(Data for review begins)

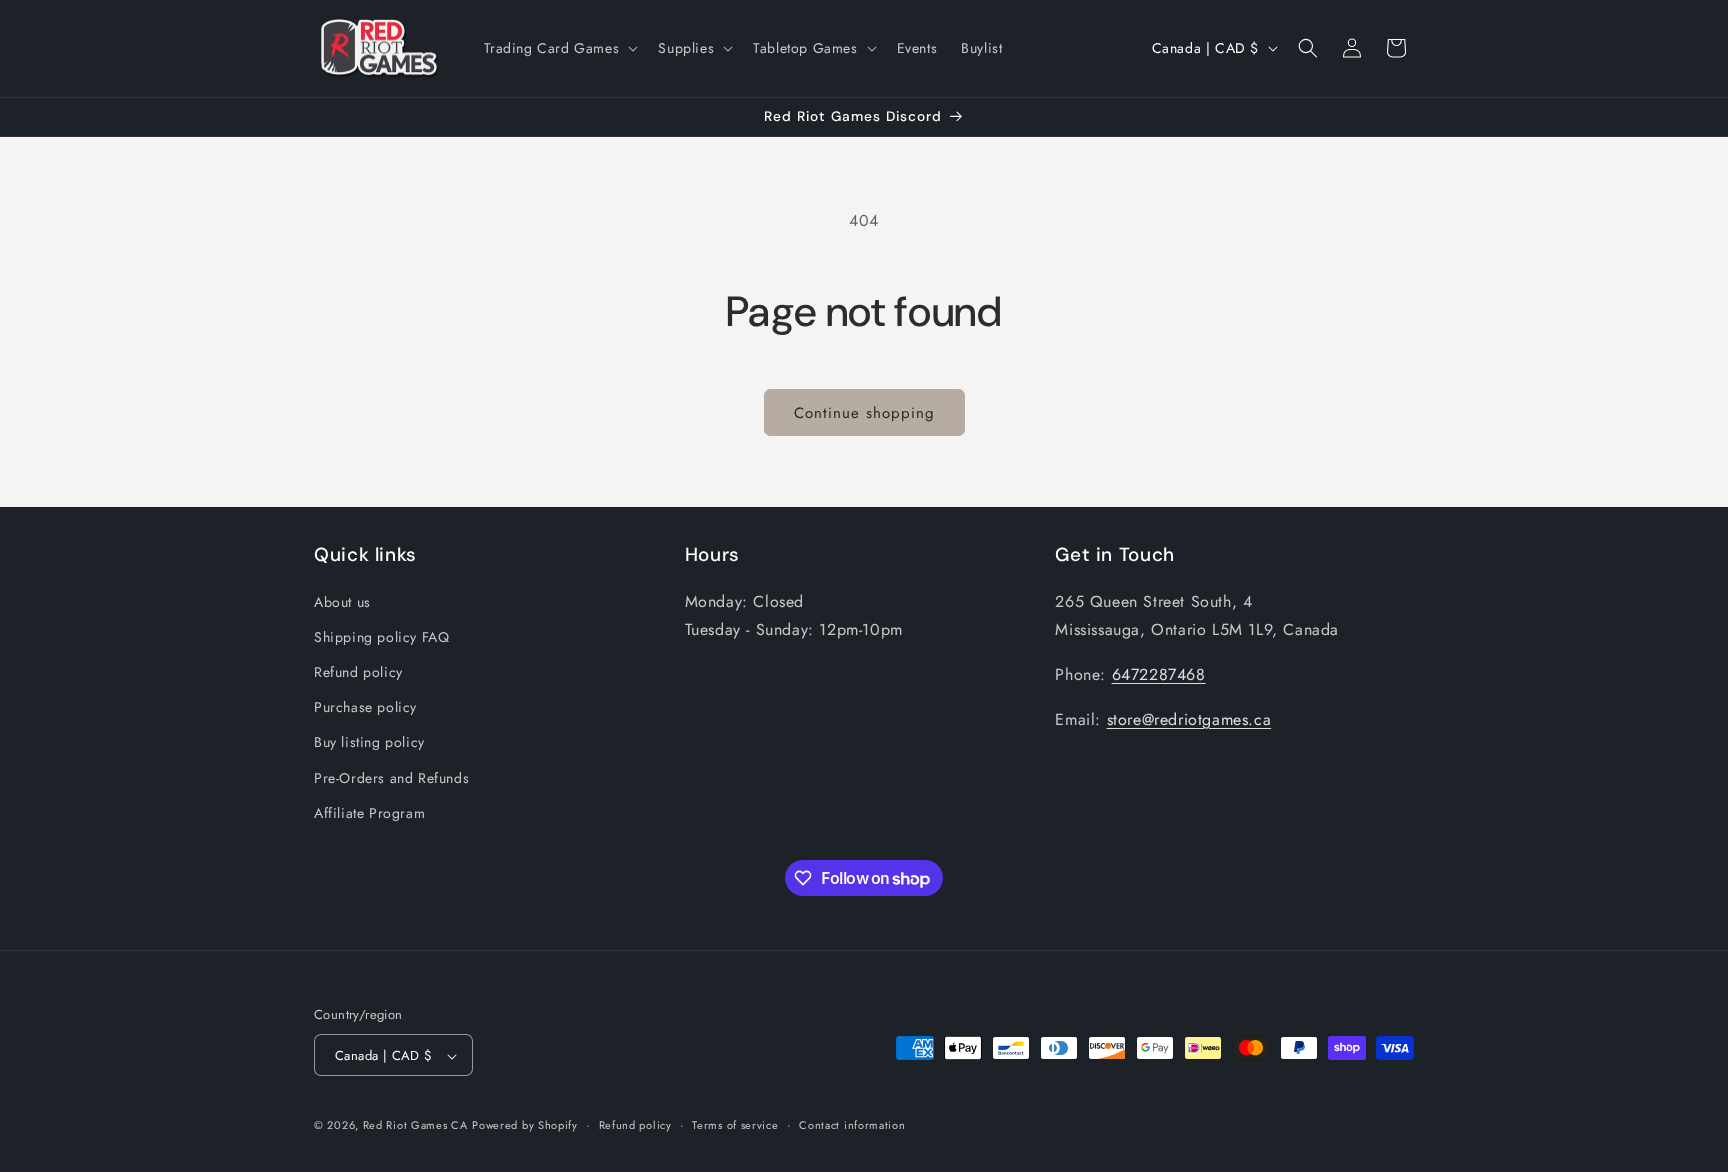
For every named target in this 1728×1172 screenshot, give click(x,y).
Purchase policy (365, 706)
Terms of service (735, 1125)
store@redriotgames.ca (1189, 718)
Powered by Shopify (525, 1126)
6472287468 (1159, 673)
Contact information (852, 1125)
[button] (559, 48)
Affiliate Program (369, 812)
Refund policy (358, 671)
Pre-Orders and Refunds (391, 777)
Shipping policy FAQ (381, 636)
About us (342, 601)
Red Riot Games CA (415, 1126)
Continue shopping (864, 413)
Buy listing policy (369, 742)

(Data for review ends)

Print the material above verbatim, no images.

◆ Response to the exercise ◆
For every named target in this 1728×1172 screenshot, give click(x,y).
Purchase policy (365, 706)
Terms of service (735, 1125)
store@redriotgames.ca (1189, 718)
Powered by Shopify (525, 1126)
6472287468 (1159, 673)
Contact information (852, 1125)
[button] (559, 48)
Affiliate Program (369, 812)
Refund policy (358, 671)
Pre-Orders and Refunds (391, 777)
Shipping policy FAQ (381, 636)
About us (342, 601)
Red Riot Games CA (415, 1126)
Continue shopping (864, 413)
Buy listing policy (369, 742)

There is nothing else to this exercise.